DATA FOR PROCESSING
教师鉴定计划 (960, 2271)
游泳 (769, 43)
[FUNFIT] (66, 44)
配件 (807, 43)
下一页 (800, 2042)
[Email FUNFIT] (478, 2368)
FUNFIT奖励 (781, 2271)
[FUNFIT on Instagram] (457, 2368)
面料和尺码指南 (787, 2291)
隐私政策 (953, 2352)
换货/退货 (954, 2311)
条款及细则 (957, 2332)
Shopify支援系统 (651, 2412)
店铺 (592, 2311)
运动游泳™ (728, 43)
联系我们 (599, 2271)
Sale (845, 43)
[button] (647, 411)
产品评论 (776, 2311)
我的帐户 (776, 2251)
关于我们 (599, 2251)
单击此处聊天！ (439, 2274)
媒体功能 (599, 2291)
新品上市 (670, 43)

TASK ITEM
In the records above, return only the line that contains "店铺 (592, 2311)" and every line after it through the last, exactly as they appear.

WRITTEN ANSWER
店铺 (592, 2311)
运动游泳™ (728, 43)
联系我们 (599, 2271)
Sale (845, 43)
[button] (647, 411)
产品评论 (776, 2311)
我的帐户 (776, 2251)
关于我们 (599, 2251)
单击此处聊天！ (439, 2274)
媒体功能 (599, 2291)
新品上市 (670, 43)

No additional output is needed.